Edward J. Fraughton

The National Sculpture Society is delighted to announce that distinguished sculptor Edward J. Fraughton was awarded the NSS Affiliated Sculptor Residency at Chesterwood this year. The residency is an artist-in-residence program between National Sculpture Society (NSS) and Chesterwood, located in Stockbridge, Massachusetts.

A resident of Utah, Fraughton will live and work on Chesterwood’s campus for four weeks, from June 5-30, 2023. While he is working in the Morris Studio, Fraughton will be accessible to visitors on most days throughout the month. An artist’s talk that is open to the public will take place on Sunday, June 25th.

With over 60 years of experience, Mr. Fraughton is a living link to some of the great American sculptors of our past, and as a longtime teacher and mentor, a bridge to sculptors of the future. Upon being awarded the residency, Fraughton stated, “Civilizations are measured by the quality of art they leave behind. In my mind, the works of Daniel Chester French rank among the finest, most inspirational examples of sculpture created in human history. This year’s invitation to live and work under the master’s shadow at Chesterwood is by far the finest honor I have ever received, and for that opportunity, I am extremely thankful.”

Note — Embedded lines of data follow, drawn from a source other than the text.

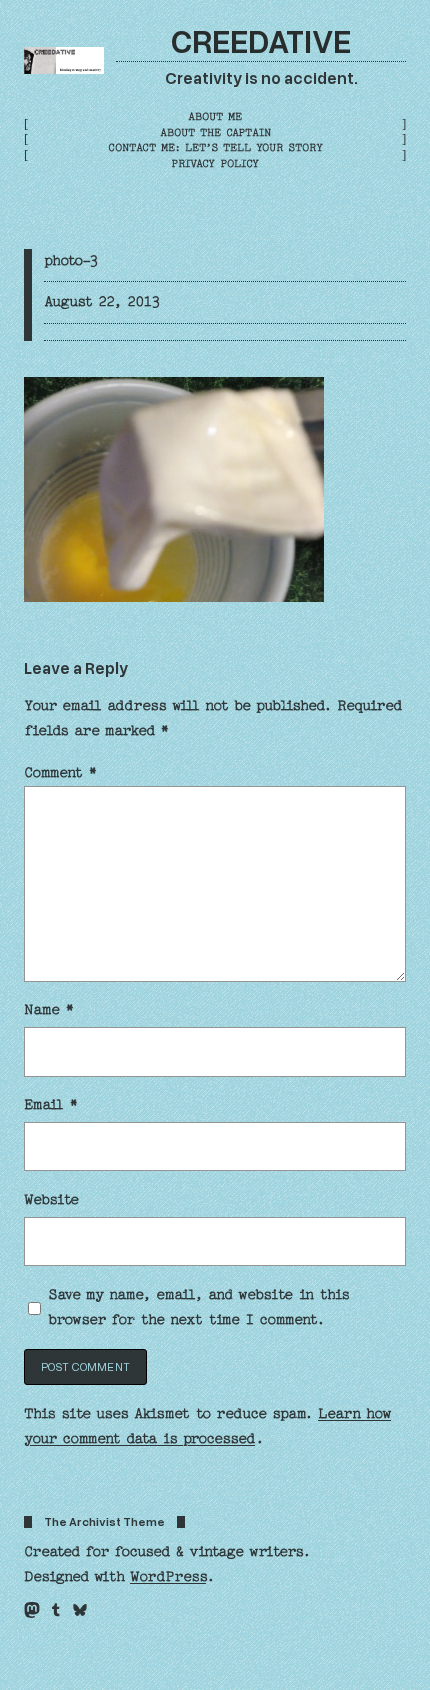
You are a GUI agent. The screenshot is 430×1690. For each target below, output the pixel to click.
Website (51, 1200)
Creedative (261, 40)
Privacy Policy (215, 163)
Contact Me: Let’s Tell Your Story (215, 147)
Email (51, 1105)
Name (49, 1010)
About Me (215, 116)
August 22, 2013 (102, 302)
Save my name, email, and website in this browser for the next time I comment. (198, 1307)
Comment (60, 773)
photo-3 (71, 261)
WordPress (168, 1577)
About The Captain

Fraughton is a founding member of the National Academy of Western Art and a longtime member of the National Sculpture Society. He was elected as a Sculptor Member in 1973 and advanced to Fellow in 1977. In 2018, the NSS Board of Directors elected Fraughton as a Member Emeritus, in recognition of services which, in their estimation, merited this distinction.

Applications for the Residency were accepted from sculptors nationwide and reviewed by a jury of three that included two NSS Fellows – Dan Ostermiller and Gwen Marcus, and curator Margaret Cherin, who is also the Interim Director at Chesterwood.

The co-sponsor of the residency, Chesterwood, is a site of the National Trust for Historic Preservation and the former summer home, studio, and gardens of America’s foremost sculptor of public monuments, Daniel Chester French (1850 – 1931). French is best known for his sculptures of the Minute Man (1871 – 75) and the seated figure of Abraham Lincoln (1911 – 22) for the Lincoln Memorial in Washington, D.C. Situated on 122 acres in Stockbridge, Massachusetts, Chesterwood is recognized as both a National Historic Landmark and a Massachusetts Historic Landmark. French was a founding member of NSS.